## What you are asked to do
Lines below that include "Given" are the answer; copy each one.

## The records
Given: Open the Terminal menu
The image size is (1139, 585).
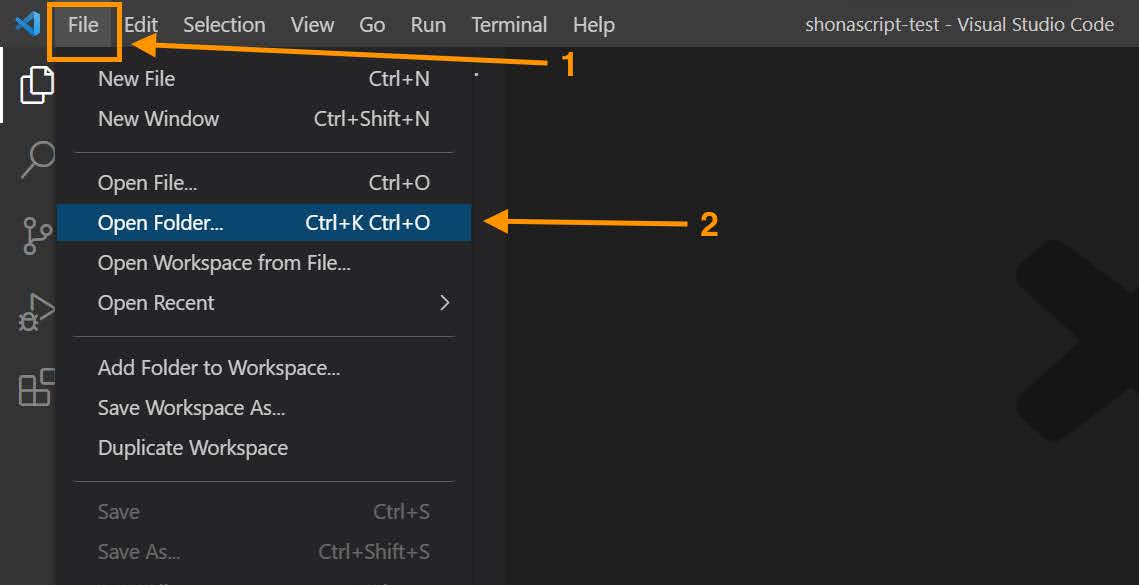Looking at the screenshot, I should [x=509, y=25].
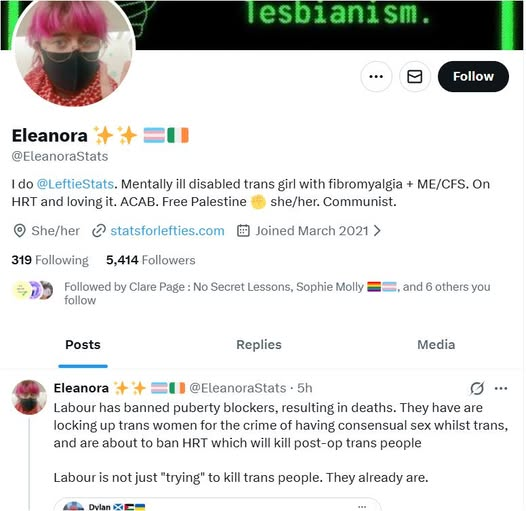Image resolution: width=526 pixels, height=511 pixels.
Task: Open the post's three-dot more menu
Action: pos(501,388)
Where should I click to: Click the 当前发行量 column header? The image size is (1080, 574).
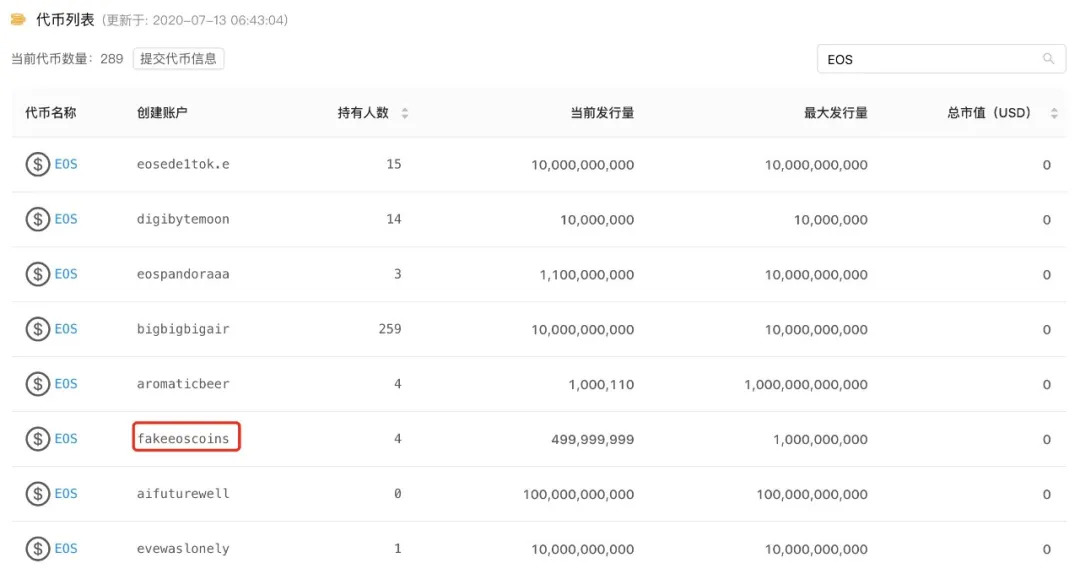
...
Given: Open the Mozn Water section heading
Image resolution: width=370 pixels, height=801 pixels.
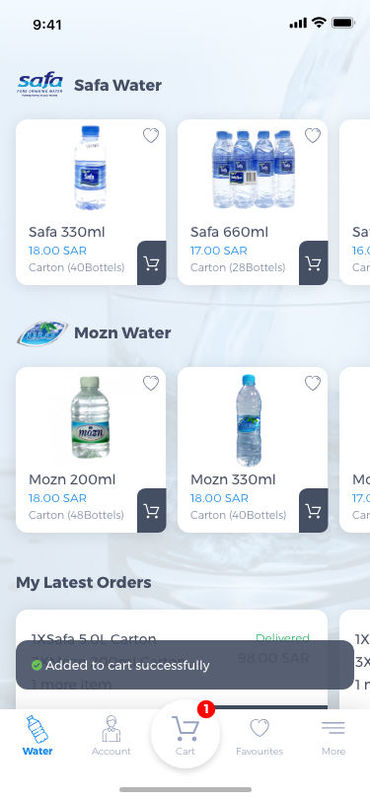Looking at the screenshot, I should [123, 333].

## Output for this task
Given: Open the Terminal menu
Given: Open the Mozn Water section heading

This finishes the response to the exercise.